§ Task to carry out
Collect every line from the records below that contains the word "link", matching case exactly.

§ Input
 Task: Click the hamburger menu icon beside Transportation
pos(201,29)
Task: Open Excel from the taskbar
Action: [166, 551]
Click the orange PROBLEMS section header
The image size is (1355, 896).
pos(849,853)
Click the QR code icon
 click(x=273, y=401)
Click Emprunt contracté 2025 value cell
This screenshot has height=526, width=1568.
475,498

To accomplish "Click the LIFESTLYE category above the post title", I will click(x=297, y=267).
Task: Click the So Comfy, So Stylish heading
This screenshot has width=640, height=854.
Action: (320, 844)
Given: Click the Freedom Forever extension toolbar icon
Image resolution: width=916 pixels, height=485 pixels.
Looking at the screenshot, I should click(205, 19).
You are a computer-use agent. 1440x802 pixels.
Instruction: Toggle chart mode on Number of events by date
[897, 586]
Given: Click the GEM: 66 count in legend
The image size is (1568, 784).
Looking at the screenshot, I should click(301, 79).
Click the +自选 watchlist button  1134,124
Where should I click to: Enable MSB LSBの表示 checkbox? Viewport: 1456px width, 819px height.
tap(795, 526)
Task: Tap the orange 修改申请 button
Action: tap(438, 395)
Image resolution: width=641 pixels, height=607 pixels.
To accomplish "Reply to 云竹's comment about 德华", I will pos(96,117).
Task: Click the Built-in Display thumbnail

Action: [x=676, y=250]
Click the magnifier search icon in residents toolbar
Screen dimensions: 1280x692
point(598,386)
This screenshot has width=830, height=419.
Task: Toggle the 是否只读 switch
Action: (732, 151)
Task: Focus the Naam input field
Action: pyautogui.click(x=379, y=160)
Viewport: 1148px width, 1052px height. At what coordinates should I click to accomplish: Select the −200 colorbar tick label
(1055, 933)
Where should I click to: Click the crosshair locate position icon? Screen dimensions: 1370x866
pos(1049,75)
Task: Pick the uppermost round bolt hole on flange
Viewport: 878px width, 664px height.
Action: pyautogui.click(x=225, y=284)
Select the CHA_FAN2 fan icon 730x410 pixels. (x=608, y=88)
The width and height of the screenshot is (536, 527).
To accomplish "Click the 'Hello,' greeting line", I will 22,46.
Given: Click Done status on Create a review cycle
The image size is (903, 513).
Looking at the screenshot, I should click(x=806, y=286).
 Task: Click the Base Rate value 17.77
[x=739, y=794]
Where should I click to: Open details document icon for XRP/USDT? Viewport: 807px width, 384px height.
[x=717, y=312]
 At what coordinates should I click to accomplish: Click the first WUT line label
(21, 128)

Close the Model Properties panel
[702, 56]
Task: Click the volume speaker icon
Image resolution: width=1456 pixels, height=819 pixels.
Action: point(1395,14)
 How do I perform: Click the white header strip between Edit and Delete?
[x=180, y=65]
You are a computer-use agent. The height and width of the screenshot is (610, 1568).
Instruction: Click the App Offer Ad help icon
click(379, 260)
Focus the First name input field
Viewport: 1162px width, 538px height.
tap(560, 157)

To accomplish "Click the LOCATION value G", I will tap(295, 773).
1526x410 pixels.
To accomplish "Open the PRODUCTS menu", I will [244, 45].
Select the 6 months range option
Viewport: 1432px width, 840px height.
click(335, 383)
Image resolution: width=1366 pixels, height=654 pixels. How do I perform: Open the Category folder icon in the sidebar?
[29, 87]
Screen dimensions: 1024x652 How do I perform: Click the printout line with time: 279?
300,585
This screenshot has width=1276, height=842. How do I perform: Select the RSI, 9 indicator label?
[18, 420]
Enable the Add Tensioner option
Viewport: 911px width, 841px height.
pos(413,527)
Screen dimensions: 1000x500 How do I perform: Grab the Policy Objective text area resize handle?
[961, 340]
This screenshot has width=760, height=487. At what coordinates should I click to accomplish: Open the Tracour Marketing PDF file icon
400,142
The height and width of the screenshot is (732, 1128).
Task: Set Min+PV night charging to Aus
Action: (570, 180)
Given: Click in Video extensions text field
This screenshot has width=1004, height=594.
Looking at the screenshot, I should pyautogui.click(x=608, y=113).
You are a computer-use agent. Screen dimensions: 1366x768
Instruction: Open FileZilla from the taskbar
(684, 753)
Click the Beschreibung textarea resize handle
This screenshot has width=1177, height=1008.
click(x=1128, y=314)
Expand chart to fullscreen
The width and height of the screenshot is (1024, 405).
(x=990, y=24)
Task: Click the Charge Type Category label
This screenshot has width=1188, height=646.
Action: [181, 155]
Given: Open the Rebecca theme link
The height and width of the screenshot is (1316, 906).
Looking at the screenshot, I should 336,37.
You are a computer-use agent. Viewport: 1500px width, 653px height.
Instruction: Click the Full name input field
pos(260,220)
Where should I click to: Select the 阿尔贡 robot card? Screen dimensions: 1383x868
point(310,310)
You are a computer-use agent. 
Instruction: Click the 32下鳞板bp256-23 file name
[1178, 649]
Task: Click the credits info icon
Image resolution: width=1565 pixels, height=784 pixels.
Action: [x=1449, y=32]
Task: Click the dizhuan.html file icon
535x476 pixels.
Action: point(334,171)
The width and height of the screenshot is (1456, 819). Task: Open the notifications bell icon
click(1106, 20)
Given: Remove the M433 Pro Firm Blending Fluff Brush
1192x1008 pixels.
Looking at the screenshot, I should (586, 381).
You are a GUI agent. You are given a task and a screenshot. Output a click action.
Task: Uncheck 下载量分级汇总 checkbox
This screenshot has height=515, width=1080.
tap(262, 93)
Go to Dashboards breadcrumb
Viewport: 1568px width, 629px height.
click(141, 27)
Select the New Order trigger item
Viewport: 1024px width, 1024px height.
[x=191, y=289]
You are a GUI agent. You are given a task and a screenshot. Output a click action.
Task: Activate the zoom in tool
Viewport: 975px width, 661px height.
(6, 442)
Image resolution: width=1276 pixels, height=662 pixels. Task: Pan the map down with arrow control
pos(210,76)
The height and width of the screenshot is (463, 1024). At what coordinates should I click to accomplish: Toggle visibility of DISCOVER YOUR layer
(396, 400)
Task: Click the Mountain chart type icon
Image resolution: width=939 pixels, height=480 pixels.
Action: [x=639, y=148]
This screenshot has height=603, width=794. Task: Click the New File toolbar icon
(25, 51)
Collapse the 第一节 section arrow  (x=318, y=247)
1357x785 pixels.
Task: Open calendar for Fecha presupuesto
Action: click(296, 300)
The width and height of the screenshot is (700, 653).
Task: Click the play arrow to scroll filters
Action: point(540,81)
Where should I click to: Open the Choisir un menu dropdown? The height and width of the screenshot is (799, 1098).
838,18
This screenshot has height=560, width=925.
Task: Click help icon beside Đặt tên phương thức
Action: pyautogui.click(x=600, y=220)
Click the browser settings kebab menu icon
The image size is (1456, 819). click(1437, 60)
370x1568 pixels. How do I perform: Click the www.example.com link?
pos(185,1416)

§ Task answer
Given: Open the Rebecca theme link
370x1568 pixels. How do I perform: Click the www.example.com link?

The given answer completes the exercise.